[EXCERPTED RECORDS]
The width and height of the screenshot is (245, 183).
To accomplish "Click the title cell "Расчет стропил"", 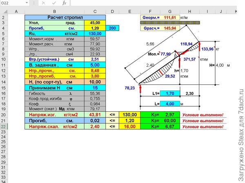I will click(65, 18).
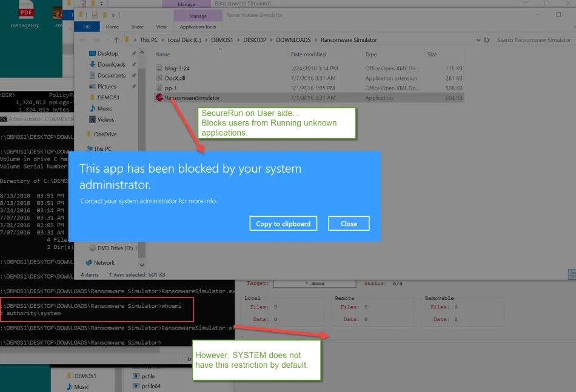Screen dimensions: 576x392
Task: Open OneDrive in the navigation pane
Action: [x=105, y=134]
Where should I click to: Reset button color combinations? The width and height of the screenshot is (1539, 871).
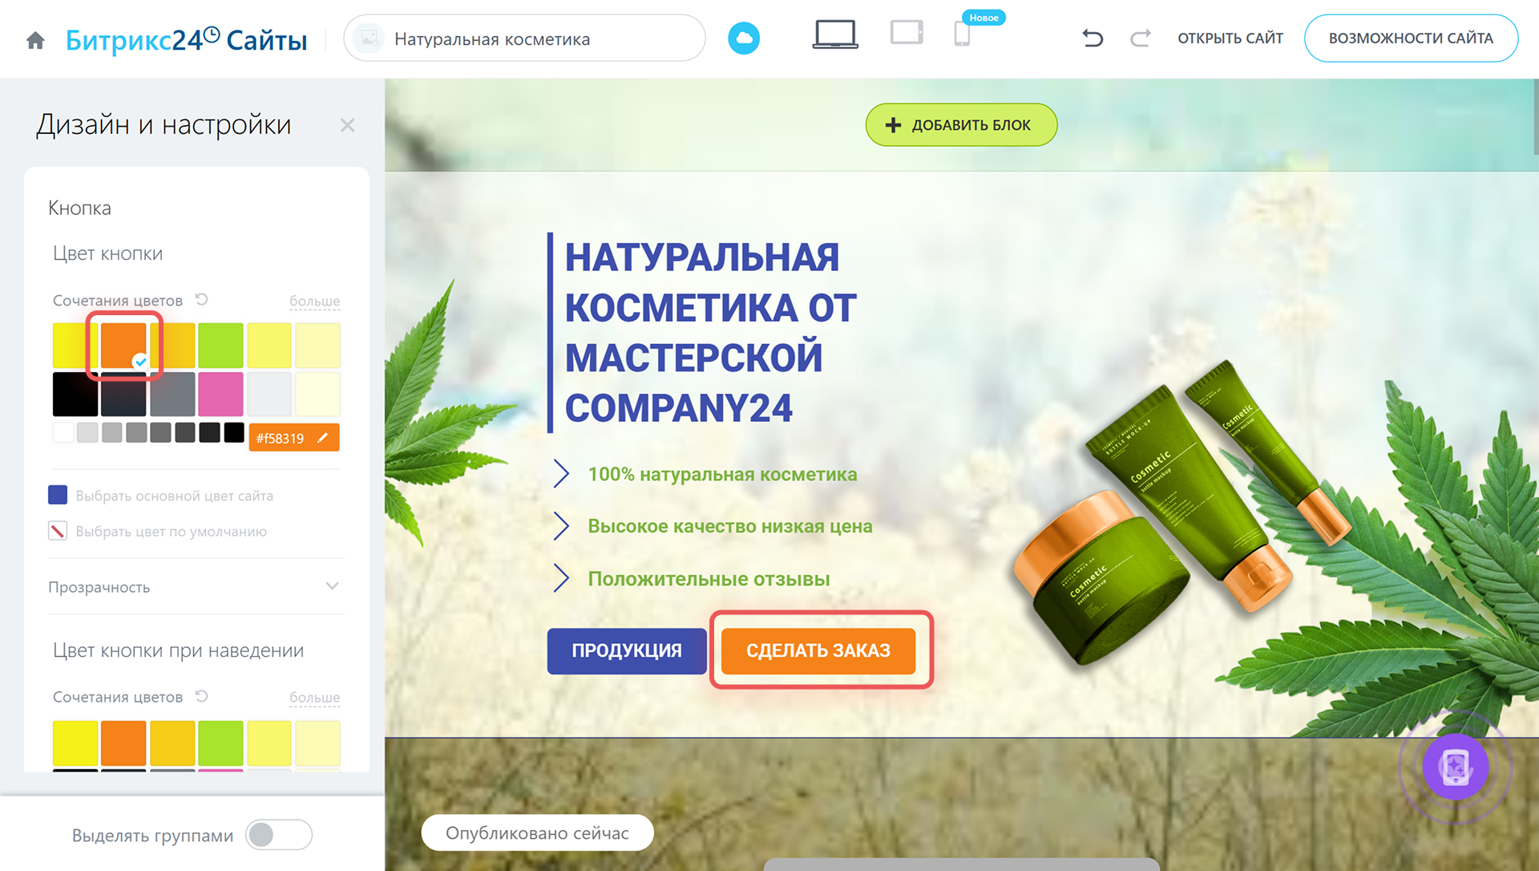point(202,299)
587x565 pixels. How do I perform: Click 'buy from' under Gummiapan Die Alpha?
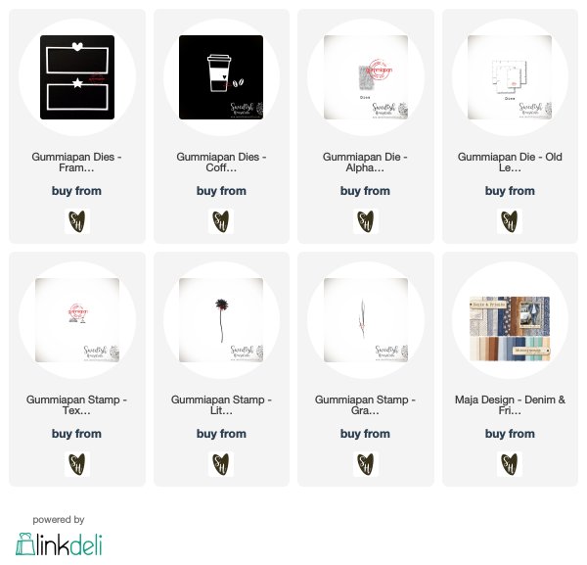(365, 191)
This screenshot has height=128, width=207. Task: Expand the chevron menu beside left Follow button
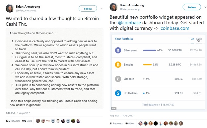coord(102,8)
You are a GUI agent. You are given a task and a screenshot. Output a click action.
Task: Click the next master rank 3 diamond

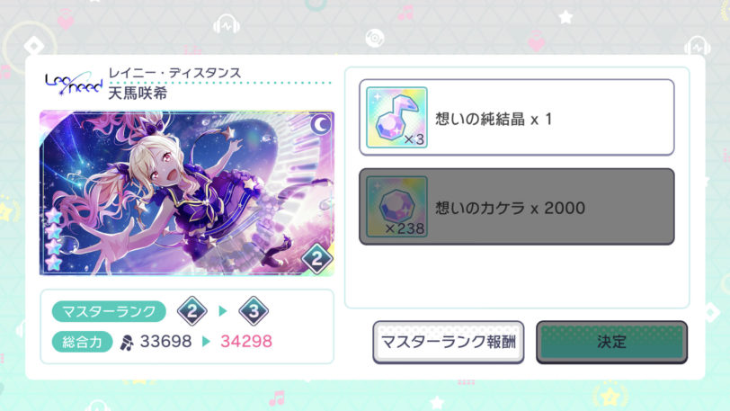[x=254, y=311]
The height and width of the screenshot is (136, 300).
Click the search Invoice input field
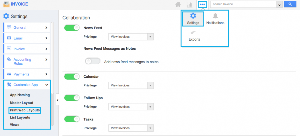(243, 4)
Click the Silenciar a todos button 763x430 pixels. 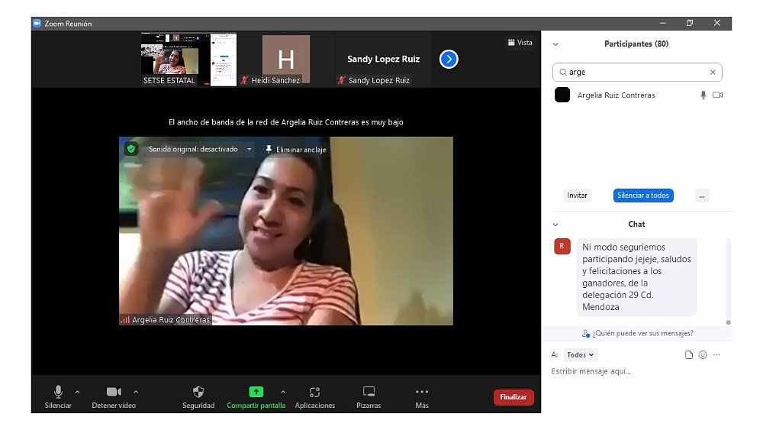[x=642, y=196]
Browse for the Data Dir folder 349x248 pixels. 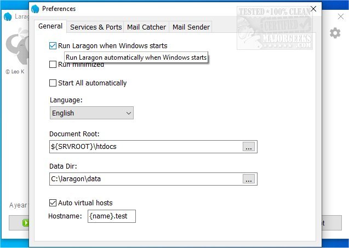coord(249,179)
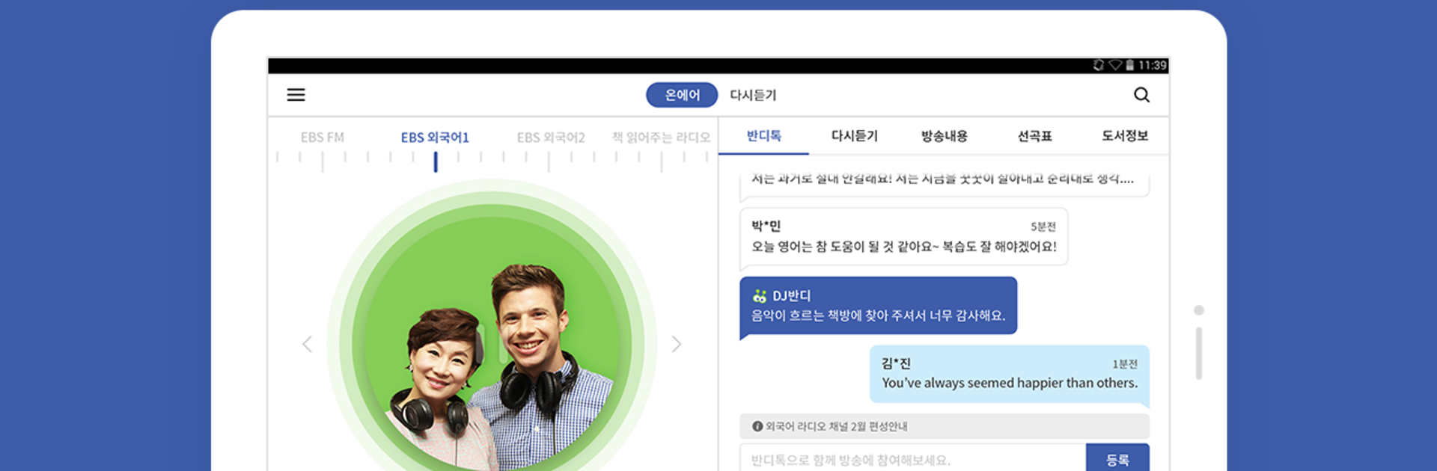Tap the Wi-Fi signal status icon
This screenshot has height=471, width=1437.
click(x=1115, y=65)
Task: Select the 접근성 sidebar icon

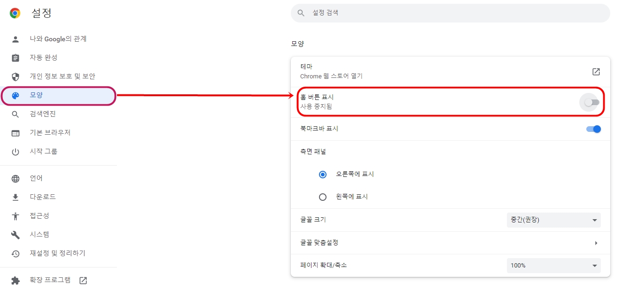Action: click(x=16, y=215)
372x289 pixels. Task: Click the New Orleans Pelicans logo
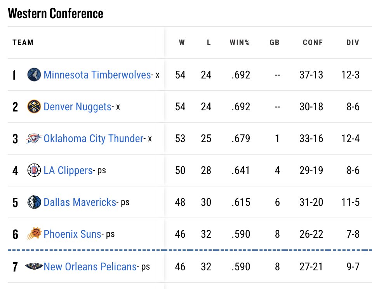coord(34,266)
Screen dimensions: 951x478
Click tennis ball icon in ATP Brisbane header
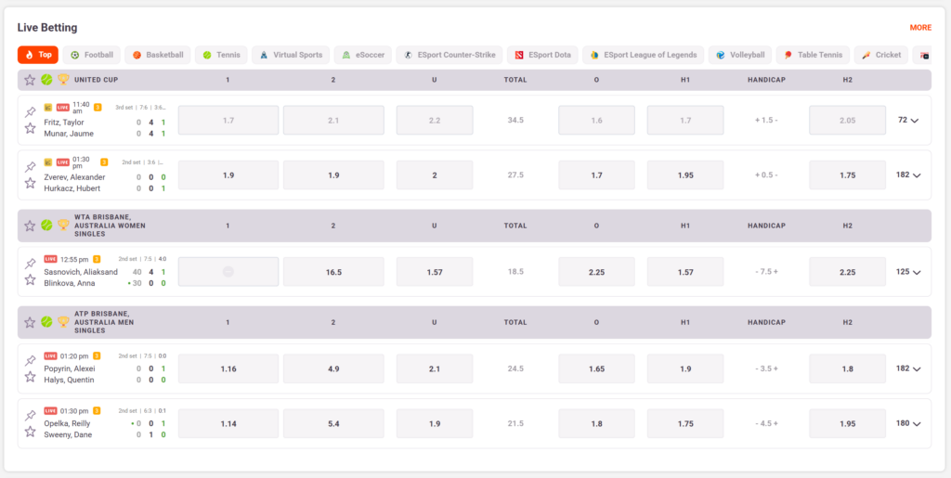click(x=46, y=322)
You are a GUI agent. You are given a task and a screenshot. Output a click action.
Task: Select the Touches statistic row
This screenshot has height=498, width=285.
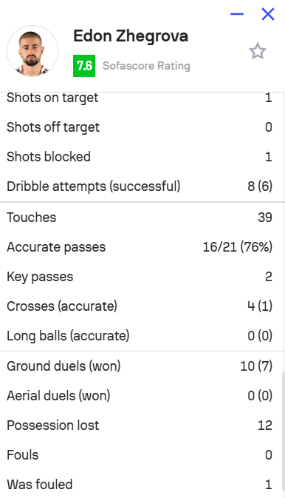click(x=140, y=218)
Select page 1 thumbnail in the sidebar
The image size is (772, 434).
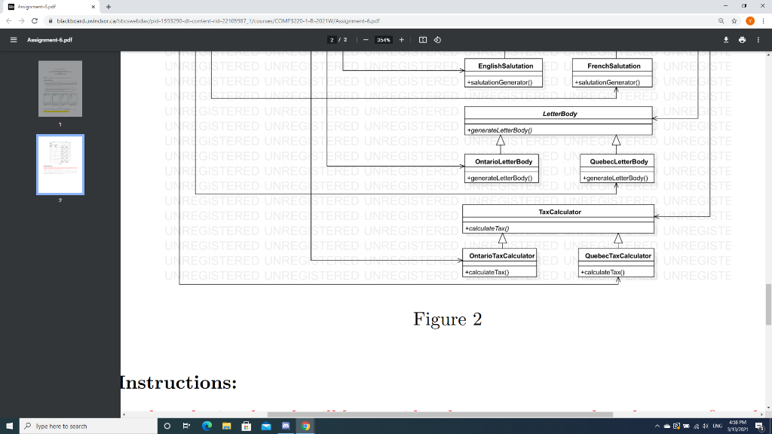coord(60,88)
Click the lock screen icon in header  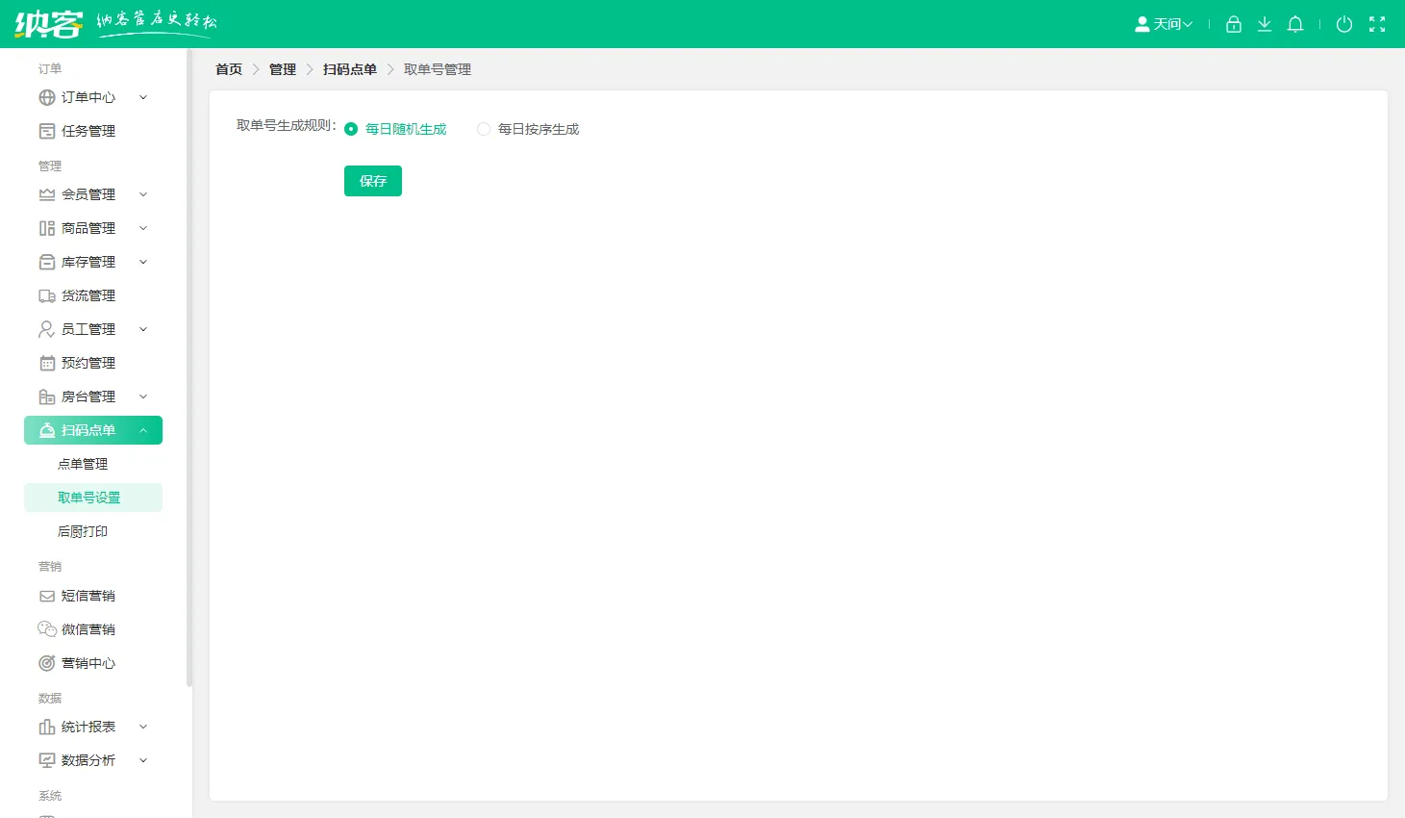point(1234,24)
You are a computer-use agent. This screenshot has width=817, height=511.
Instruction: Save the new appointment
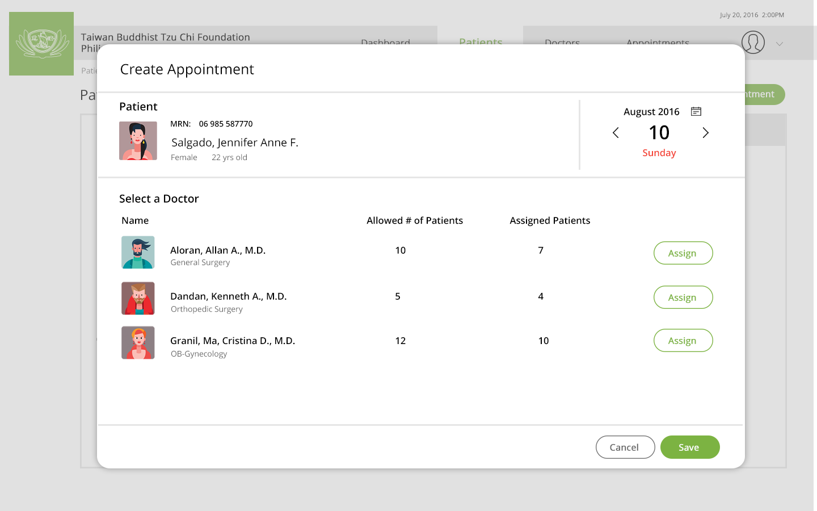pos(689,447)
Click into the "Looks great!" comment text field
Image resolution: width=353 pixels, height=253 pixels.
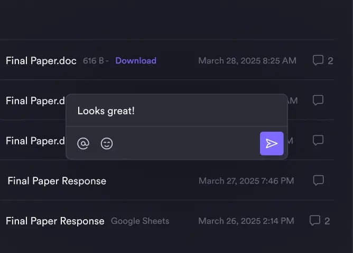[x=174, y=111]
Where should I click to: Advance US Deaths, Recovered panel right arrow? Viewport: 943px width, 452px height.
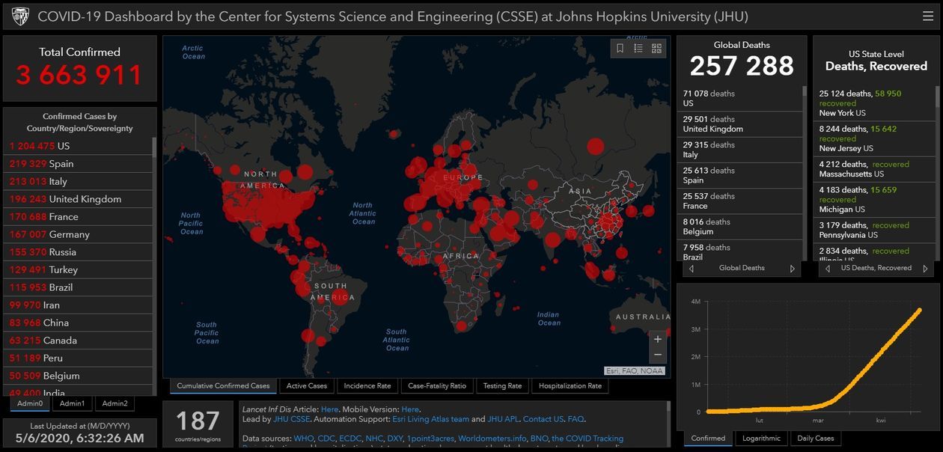pyautogui.click(x=925, y=269)
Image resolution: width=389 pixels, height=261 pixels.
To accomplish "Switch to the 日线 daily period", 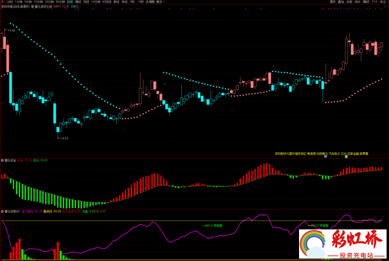I will 70,2.
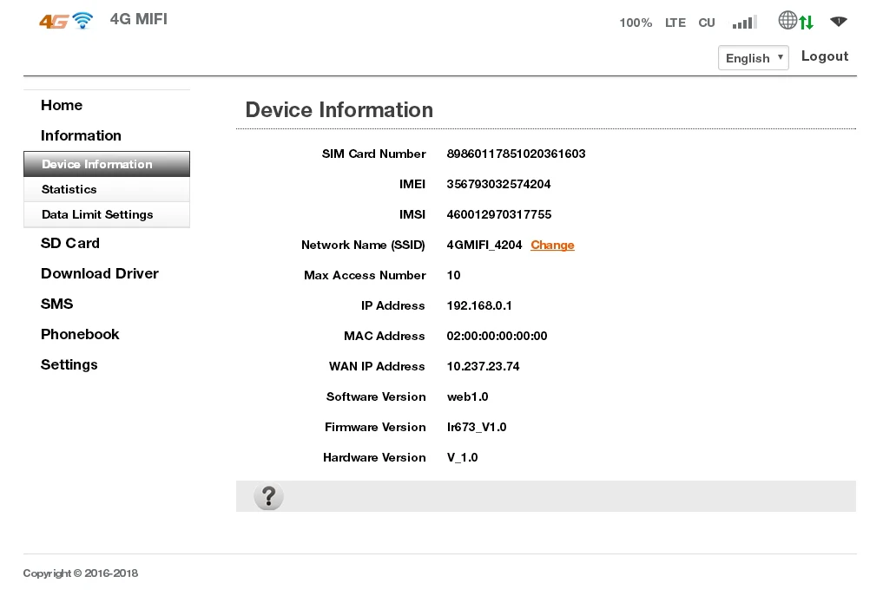Open the English language dropdown
This screenshot has height=596, width=883.
pos(752,57)
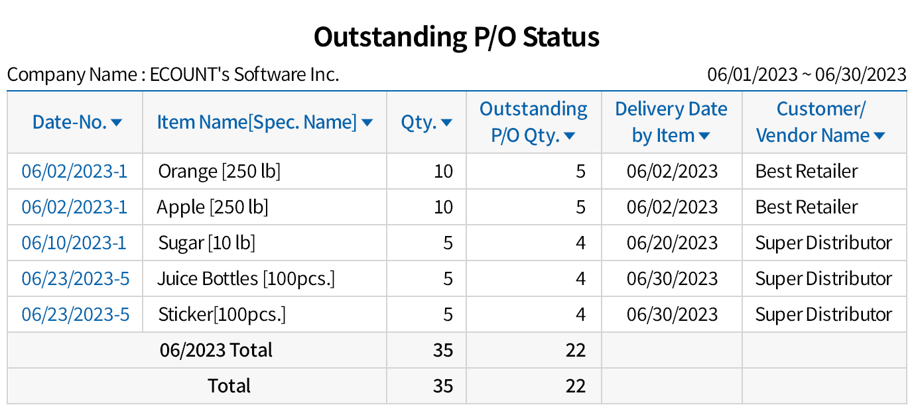
Task: Open 06/23/2023-5 link for Juice Bottles
Action: (75, 279)
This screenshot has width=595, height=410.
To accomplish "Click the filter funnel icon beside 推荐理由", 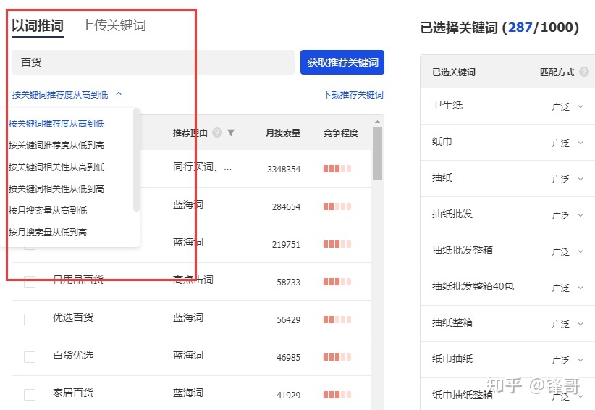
[/EXCERPTED RECORDS]
# [ACTIVITY]
Once the line with "Where should I click to: Advance" is found above, transcribe each line from it through the line with "Image resolution: width=389", exactly, and omit the pictures.

# [ANSWER BOX]
Where should I click to: Advance US Deaths, Recovered panel right arrow? Viewport: 943px width, 452px height.
pyautogui.click(x=925, y=269)
Image resolution: width=389 pixels, height=261 pixels.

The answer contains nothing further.